Let $M$ be an abelian group. A quasi-seminorm on $M$ is a function $|\cdot|:M\to \mathbb{R}_{\geq 0}$ s.t.
- $|0|=0$;
- symmetry:$|-f|=|f|$;
- generalized triangle inequality: $\exists K\geq1,\forall f,g\in M,|f+g|\leq K(|f|+|g|)$.
It is a seminorm if we can take $K=1$.
Denote the open ball $B(f,r):=\{g\in M:|f-g|<r\}$. Denote $\mathcal{B}(f):=\{B(f,r):r>0\}$, it is a filter base. Denote $\mathcal{U}(f)$ by the filter generated by $\mathcal{B}(f)$.
Now there are two ways to generate a topology on $M$:
- the topology $\tau_1$ generated by $\bigcup_{f\in M}\mathcal{B}(f)$, i.e. the smallest topology s.t. every open ball $B(f,r)$ is open.
- the collection $(\mathcal{U}(f))_{f\in M}$ forms a neighborhood system and thus there exists a unique topology $\tau_2$ on $M$ s.t. the neighborhood system of $\tau_2$ is $(\mathcal{U}(f))_{f\in M}$.

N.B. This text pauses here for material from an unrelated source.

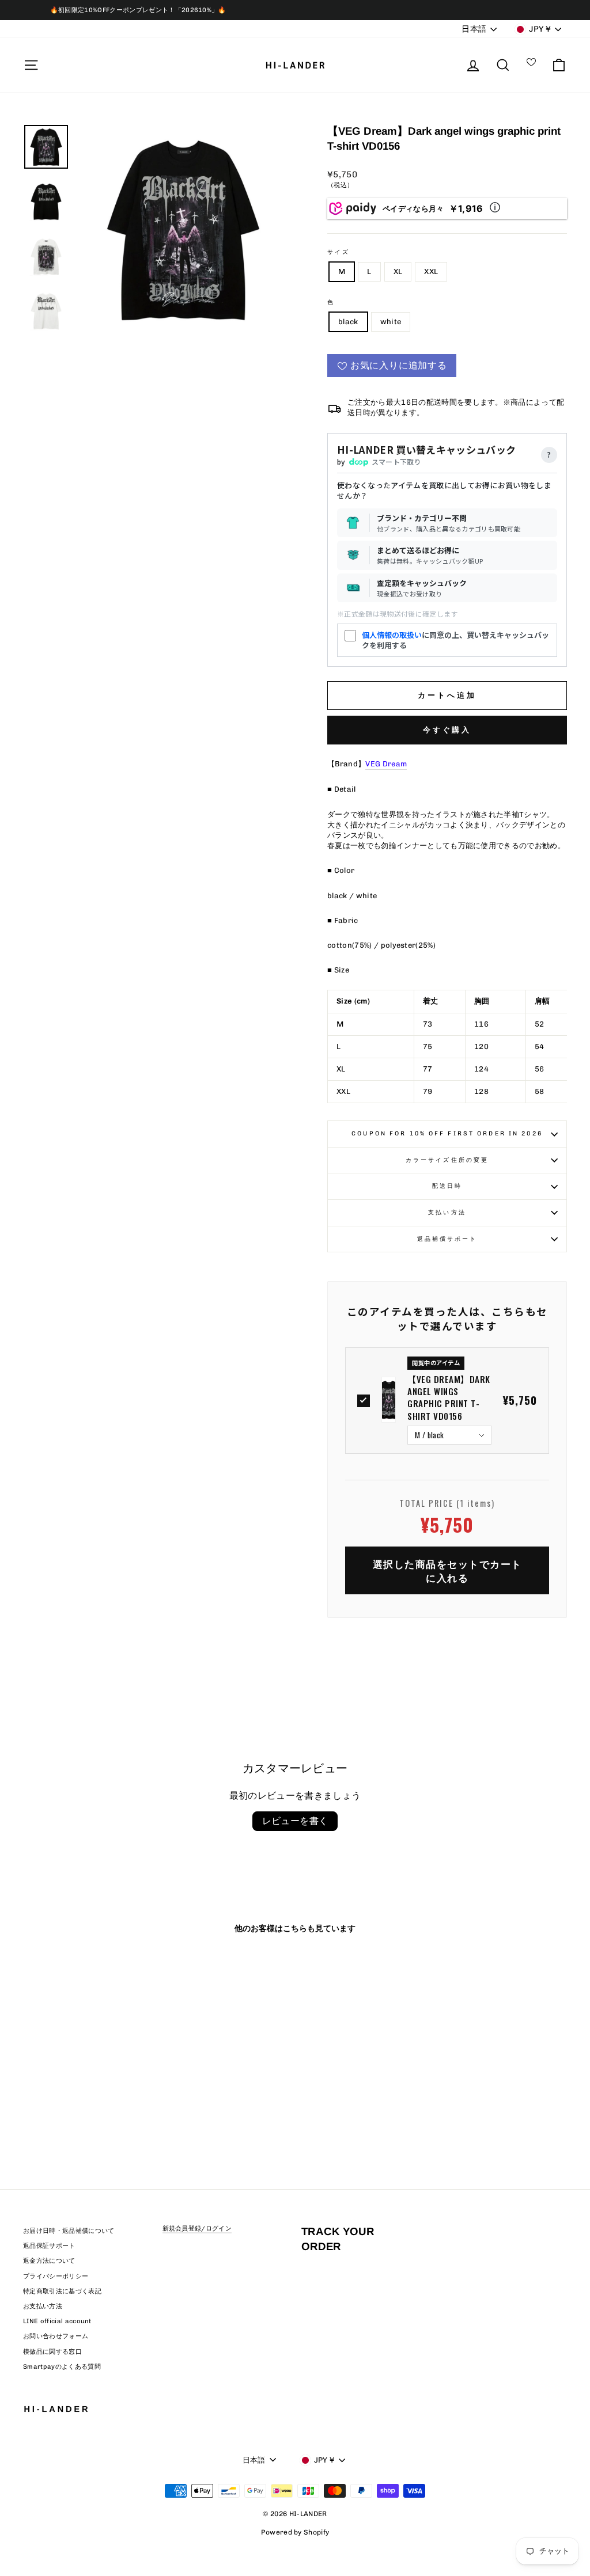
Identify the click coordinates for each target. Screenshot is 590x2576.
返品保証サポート (49, 2246)
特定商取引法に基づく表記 (62, 2291)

The problem is: are they the same topology? If not, which one should we choose if I expect to have a topological group? Is there any other reason that we should prefer one over another? Maybe $|\cdot|:M\to \mathbb{R}_{\geq 0}$ should be continuous?
In particular, $U\in \tau_1$ iff $U$ is an arbitrary union of finite intersections of open balls; and $U\in \tau_2$ iff $\forall f\in U,U\in \mathcal{U}(f)$ iff $\forall f\in U,\exists r>0,B(f,r)\subset U$.
If $|\cdot|$ is a seminorm, i.e. we have triangle inequality, then it can be shown $U\in \tau_1$ iff $U$ is a union of open balls and thus the neighborhood system of $\tau_1$ agrees with $\tau_2$, so $\tau_1=\tau_2$. I doubt that it can be done with generalized triangle inequaltiy.
I kind of believe that $(M,\tau_2)$ is always a topological group, because the topology on a topological abelian group is uniquely determined by a neighborhood base around $0$, in this case $\mathcal{B}(0)$ satisfies $\forall B(0,r)\in \mathcal{B}(0),\exists B(0,s)\in \mathcal{B}(0),B(0,s)+B(0,s)\subset B(0,r)$ and then we can construct a group topology identical to $\tau_2$.
I am not sure if $(M,\tau_1)$ is a topological group. The concept of seminormed abelian group appear in an introduction course of Berkovich space, I personally consider quasi-seminorm to make sure that $|\cdot|^t$ is also a quasi-seminorm for all $t>0$.